─── DATA FOR THIS TASK ───

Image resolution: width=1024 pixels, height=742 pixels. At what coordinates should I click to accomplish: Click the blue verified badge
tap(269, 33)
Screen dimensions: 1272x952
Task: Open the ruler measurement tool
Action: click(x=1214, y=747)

───

Retype every one of the lines above, matching each character and line break.

**SOLUTION**
Image resolution: width=1024 pixels, height=742 pixels. At what coordinates should I click to accomplish: Click the blue verified badge
tap(269, 33)
Screen dimensions: 1272x952
Task: Open the ruler measurement tool
Action: click(x=1214, y=747)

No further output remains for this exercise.